What to produce: When you reach the line with "Open the Total Revenue help icon" in the data below, begin printing lines exactly, and stop once the line with "Click the blue LumuRole circle arrow icon" has been printed.

----- The data

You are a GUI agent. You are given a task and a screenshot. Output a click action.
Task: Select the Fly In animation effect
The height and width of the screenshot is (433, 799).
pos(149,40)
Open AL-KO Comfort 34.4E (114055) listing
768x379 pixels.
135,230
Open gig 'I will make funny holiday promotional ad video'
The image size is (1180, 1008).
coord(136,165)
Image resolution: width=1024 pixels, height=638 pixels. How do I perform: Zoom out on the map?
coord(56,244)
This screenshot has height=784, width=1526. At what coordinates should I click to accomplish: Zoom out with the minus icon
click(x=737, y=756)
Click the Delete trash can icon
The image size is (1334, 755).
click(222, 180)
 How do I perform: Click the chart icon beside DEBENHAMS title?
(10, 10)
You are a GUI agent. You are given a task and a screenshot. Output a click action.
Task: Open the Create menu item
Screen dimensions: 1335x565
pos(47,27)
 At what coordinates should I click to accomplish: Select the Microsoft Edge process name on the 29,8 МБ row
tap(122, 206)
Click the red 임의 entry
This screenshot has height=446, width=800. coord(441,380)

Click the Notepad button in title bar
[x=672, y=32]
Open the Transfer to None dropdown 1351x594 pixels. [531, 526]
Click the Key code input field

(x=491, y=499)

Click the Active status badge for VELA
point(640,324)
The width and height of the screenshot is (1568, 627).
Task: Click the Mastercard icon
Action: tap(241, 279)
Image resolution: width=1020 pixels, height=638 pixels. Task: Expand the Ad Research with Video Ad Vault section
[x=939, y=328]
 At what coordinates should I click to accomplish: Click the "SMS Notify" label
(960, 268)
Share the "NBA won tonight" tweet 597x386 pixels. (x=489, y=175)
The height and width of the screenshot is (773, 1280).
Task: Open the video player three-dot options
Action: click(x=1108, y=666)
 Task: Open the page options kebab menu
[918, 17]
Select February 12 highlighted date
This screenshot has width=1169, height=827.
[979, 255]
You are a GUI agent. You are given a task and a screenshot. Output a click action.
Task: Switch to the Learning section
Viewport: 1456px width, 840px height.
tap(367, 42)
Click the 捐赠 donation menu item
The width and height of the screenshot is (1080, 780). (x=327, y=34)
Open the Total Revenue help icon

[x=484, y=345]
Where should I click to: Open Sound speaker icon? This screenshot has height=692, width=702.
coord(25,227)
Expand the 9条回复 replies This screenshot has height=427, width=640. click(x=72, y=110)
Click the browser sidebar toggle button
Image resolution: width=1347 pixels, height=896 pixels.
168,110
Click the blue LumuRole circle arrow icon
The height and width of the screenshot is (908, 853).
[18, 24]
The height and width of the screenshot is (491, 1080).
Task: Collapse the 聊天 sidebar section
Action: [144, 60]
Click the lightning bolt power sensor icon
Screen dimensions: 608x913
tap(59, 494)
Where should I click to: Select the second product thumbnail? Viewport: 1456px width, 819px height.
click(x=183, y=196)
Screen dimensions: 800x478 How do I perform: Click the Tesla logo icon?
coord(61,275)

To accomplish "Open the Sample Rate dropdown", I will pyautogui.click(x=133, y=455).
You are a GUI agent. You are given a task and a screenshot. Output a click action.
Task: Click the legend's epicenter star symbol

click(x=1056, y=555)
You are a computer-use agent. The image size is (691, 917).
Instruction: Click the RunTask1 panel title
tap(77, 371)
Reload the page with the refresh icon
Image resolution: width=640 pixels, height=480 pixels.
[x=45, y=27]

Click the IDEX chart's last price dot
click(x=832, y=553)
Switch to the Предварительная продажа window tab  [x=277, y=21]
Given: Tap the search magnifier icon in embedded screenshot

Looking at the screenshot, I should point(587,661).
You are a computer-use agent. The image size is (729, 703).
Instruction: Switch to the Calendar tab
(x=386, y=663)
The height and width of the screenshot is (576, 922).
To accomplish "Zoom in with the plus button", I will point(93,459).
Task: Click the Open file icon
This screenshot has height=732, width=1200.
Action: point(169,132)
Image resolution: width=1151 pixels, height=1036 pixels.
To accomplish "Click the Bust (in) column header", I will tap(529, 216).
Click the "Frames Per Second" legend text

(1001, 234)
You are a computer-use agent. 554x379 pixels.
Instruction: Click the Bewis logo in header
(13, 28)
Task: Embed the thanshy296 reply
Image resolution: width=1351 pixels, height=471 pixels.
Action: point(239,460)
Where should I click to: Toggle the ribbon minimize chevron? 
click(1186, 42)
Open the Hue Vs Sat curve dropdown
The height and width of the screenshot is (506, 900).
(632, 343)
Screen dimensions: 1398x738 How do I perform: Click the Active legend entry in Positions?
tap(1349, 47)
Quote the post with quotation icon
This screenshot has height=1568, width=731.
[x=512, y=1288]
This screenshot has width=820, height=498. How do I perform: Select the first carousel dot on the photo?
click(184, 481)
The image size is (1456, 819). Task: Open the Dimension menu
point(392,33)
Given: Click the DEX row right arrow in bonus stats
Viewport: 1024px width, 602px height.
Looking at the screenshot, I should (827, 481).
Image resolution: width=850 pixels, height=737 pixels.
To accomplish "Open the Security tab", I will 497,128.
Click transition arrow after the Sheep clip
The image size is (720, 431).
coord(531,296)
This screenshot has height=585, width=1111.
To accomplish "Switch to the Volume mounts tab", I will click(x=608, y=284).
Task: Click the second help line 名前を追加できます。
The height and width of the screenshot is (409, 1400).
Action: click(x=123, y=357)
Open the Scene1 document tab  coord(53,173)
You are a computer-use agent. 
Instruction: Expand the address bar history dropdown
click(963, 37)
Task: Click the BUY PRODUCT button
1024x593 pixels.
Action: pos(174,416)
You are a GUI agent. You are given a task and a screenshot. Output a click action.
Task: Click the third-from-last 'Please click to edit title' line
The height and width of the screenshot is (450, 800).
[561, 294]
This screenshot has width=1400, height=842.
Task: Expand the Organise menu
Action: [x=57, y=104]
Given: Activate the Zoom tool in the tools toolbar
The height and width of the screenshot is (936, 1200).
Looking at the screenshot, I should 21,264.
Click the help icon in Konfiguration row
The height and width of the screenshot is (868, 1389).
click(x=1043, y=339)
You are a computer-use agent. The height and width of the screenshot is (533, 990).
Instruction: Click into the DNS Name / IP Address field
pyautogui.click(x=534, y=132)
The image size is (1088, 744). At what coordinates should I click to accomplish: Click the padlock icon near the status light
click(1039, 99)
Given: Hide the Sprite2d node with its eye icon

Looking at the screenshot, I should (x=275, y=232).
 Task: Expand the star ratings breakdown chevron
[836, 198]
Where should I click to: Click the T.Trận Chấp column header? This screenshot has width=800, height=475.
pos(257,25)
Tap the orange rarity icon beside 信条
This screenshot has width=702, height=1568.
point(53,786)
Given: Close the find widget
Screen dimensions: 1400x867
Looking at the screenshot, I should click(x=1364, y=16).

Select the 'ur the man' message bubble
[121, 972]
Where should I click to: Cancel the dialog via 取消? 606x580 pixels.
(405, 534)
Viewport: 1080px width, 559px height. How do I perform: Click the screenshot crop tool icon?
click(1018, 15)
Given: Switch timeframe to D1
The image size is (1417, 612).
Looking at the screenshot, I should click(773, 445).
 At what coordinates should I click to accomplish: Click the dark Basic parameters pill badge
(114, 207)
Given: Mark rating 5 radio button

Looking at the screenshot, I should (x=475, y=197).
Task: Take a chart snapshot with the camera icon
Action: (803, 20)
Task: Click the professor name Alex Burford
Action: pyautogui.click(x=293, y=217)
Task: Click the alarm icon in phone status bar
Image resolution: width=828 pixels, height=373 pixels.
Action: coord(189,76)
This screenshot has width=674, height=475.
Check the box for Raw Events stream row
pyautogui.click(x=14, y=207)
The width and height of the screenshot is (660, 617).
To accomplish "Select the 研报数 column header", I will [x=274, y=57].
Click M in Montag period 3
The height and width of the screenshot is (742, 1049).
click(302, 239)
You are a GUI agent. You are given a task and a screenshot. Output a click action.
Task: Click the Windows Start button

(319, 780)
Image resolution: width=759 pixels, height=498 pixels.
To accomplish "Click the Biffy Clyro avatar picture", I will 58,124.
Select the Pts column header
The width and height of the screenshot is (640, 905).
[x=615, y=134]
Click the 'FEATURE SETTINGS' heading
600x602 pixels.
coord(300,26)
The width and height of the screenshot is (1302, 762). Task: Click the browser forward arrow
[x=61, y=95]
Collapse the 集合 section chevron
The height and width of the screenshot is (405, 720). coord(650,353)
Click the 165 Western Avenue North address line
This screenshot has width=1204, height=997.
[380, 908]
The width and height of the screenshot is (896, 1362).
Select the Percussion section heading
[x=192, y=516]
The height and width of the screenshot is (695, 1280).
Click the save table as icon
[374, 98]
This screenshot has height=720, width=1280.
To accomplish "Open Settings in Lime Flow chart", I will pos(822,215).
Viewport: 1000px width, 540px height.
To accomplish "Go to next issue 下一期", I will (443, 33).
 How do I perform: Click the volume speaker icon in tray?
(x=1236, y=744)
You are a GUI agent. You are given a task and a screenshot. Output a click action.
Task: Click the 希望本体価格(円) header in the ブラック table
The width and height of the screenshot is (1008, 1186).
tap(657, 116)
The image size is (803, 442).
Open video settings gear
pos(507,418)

----------

Task solution:
Open the Total Revenue help icon

[x=484, y=345]
Where should I click to: Open Sound speaker icon? This screenshot has height=692, width=702.
coord(25,227)
Expand the 9条回复 replies This screenshot has height=427, width=640. click(x=72, y=110)
Click the browser sidebar toggle button
Image resolution: width=1347 pixels, height=896 pixels.
168,110
Click the blue LumuRole circle arrow icon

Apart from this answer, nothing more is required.